Her first race — the 100 backstroke — was the event she had won gold in four years earlier. She didn’t qualify.
“I went back to my hotel room and sobbed for three hours,” she said. “Then I looked at myself and though, you have two choices. You can pack it in… or you can fight.”
She fought. And she made her second Olympic team. But she didn’t make a single individual final in Rio.
Finding Herself Again
Returning home from Rio, Franklin realized something profound: her identity had become wrapped up in her results.
“I had never felt disappointment like that,” she said. “I felt like I had let everyone down.”
She started hearing questions: “Where’s the real Missy?”
For the first time, she had to ask: Who am I without the wins?
And that became a turning point. She decided to be, in her words, an inspiration in disappointment.
“It’s easy to be inspiring when you're winning,” she said. “But what about when things aren’t going your way?”
When she came home, kids in her neighborhood covered her lawn with handwritten notes.
“We’re more proud of you now than we were four years ago,” one of them read.
The Double-Edged Sword of Perfectionism
Franklin’s inner drive brought her far, but at times it also took a toll.
“I was so focused on the things I was doing wrong I started to miss out on the part that brought me joy all along," she said.
She calls it the double-edged sword of perfectionism — a mindset shared by almost every elite athlete.
And when unchecked, it becomes exhausting.
“You're emotionally and physically tired,” she said. “You stop celebrating the little wins. You forget why you started.”
But she learned to recognize those moments. To pause. To find her way back to joy.
So how do we help kids avoid that identity trap?
Franklin’s answer is simple: “Praise the effort, not the outcome.
“It’s everything you did to get to that point that makes you who you are. Not whether you got first or second.”
Black Line Therapy
These days, Franklin still swims. But it’s not about times or medals. Water is her therapy.
“Swimming now is peace. It’s healing. It’s where I go to feel,” she said. “There’s a saying called ‘black line therapy’ — that black line at the bottom of the pool. You’re not on your phone. You’re not watching a show. It’s just you and your thoughts.”
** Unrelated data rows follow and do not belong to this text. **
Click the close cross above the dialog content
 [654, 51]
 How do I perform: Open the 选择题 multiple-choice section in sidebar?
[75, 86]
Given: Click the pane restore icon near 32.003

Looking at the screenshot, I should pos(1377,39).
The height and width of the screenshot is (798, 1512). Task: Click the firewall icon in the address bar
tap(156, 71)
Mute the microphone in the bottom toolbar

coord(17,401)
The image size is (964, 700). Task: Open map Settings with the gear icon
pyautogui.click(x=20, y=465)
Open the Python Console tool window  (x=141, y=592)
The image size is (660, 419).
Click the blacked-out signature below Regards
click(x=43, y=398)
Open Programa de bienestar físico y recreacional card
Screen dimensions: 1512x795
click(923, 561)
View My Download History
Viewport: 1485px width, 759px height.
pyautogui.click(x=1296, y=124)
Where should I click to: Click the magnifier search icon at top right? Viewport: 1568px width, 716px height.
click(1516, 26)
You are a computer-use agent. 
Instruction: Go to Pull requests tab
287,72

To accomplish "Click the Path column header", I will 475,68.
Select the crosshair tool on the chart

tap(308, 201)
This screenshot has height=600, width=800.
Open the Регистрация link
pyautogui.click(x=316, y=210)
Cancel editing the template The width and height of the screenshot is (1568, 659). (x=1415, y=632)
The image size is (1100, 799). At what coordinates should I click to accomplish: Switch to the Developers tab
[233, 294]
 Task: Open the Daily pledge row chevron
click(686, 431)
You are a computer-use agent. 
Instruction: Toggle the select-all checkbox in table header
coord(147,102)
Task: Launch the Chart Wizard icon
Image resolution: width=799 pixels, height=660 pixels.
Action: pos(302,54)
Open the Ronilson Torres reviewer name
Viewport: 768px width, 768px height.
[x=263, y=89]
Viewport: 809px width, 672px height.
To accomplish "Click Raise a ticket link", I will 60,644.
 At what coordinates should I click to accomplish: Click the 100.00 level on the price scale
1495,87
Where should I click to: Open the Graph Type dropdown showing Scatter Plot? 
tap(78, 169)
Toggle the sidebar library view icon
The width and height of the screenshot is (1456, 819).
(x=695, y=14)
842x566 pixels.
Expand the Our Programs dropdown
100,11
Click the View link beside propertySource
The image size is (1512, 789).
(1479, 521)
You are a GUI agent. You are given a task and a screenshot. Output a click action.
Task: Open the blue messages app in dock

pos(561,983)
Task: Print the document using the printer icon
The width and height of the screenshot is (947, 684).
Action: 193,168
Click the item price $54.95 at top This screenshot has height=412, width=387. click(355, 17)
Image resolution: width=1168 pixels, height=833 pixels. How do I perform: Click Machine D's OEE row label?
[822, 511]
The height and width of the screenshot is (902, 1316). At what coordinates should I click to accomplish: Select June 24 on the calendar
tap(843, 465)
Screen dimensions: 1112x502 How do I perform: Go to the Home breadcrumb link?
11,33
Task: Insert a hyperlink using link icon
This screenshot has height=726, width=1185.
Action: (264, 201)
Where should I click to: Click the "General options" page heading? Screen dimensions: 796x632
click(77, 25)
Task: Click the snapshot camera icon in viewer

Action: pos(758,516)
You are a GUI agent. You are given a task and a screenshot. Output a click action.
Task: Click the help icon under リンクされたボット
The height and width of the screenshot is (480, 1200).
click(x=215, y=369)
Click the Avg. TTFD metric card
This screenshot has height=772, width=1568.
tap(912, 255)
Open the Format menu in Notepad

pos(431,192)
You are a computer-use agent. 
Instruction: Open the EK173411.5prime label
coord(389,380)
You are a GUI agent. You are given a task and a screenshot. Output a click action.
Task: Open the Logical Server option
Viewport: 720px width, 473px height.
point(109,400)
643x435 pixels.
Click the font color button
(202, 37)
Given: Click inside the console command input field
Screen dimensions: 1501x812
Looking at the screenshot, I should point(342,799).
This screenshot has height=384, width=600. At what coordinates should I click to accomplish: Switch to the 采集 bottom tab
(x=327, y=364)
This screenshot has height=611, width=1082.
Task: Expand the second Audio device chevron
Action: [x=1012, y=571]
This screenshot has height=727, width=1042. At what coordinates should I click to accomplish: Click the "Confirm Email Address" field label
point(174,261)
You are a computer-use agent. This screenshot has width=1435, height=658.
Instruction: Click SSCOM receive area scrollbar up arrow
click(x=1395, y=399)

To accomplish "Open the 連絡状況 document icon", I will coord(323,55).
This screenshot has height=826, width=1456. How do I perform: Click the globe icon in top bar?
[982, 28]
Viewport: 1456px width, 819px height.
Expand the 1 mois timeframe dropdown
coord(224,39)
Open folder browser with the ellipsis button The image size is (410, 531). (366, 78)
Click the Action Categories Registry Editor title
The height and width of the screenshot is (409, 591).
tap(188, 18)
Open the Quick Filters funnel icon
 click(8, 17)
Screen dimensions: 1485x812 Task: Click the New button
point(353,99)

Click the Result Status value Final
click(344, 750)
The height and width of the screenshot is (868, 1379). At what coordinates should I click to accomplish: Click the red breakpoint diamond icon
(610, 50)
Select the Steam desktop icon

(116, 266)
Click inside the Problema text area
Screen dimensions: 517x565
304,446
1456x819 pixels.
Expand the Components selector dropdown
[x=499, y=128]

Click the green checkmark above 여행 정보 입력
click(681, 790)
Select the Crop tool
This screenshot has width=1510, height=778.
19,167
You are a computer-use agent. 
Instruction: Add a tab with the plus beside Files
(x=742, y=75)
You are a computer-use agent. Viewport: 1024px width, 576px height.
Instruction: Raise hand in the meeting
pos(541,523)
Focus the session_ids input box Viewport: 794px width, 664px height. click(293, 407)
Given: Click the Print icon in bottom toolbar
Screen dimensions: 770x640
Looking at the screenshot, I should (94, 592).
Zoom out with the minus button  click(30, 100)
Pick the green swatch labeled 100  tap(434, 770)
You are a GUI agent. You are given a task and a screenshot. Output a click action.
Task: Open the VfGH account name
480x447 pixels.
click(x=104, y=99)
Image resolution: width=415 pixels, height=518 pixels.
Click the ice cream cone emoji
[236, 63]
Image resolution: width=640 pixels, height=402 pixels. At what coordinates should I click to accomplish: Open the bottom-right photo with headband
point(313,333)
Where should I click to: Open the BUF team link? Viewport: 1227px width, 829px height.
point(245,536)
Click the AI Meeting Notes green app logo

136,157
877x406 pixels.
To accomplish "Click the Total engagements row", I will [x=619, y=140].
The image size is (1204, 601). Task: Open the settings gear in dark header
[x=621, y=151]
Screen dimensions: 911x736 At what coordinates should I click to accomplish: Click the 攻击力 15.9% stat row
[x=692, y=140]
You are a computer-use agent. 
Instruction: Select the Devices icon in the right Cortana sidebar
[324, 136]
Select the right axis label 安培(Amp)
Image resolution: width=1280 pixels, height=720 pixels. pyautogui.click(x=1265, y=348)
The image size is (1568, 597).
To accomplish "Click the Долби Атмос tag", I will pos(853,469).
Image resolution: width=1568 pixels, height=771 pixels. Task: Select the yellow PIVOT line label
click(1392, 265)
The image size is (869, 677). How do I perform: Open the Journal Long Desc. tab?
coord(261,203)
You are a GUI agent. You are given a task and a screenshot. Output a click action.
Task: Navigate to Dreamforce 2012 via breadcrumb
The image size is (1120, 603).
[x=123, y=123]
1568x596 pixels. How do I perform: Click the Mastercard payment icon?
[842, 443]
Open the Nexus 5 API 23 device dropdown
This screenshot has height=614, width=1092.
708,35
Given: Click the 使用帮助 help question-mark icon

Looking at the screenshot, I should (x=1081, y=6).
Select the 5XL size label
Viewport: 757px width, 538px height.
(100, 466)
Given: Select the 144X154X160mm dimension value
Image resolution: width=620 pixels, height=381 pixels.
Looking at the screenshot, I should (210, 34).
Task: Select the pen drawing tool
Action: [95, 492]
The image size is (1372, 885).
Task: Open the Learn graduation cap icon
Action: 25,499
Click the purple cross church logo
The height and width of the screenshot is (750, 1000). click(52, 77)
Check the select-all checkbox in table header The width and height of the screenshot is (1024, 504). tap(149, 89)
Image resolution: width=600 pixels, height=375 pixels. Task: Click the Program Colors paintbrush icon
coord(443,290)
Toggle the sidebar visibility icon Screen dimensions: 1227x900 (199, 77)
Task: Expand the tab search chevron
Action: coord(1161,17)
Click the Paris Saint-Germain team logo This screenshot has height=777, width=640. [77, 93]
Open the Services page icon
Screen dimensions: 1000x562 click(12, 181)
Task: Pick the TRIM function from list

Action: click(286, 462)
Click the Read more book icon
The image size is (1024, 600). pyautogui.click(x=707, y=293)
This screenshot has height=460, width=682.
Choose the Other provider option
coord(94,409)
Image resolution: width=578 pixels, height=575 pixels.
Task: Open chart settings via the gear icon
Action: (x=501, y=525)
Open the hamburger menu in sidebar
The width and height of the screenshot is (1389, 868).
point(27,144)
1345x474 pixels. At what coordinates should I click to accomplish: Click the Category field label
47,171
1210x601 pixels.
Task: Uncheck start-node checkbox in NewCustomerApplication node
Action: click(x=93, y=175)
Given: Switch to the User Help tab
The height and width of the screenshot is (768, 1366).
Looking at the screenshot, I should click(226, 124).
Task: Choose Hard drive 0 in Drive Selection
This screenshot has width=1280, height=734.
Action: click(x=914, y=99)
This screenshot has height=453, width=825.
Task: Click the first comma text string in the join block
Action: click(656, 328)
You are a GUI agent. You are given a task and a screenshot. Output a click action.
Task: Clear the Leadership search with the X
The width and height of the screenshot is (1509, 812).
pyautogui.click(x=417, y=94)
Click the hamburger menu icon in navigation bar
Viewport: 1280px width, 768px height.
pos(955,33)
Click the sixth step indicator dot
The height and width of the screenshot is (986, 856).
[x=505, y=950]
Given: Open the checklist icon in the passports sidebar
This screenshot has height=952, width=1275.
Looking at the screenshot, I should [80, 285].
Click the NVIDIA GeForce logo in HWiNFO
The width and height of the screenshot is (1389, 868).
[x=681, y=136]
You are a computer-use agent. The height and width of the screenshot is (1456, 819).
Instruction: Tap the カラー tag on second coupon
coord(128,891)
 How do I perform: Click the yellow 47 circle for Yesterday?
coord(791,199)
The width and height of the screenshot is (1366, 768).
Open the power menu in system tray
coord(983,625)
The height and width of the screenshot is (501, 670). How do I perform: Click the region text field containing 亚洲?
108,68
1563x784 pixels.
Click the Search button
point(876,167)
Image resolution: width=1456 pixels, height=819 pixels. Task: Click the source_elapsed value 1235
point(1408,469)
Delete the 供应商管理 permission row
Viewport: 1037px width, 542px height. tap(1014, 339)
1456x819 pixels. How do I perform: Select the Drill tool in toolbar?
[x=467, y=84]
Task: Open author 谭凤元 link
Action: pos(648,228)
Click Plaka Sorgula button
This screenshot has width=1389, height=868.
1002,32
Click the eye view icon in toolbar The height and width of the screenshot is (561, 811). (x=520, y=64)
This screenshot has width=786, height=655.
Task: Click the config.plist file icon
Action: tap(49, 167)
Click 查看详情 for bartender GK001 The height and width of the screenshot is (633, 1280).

She swims almost daily with her daughters. Her oldest is starting to learn strokes.
“She’s brought so much joy back to the sport for me,” Franklin said.
And even with everything she’s accomplished, Franklin knows what matters most.
“I want to teach my daughters how to fail,” she said. “Not how to avoid it — because that’s not going to happen. But how to learn from it. How to let it make you better.”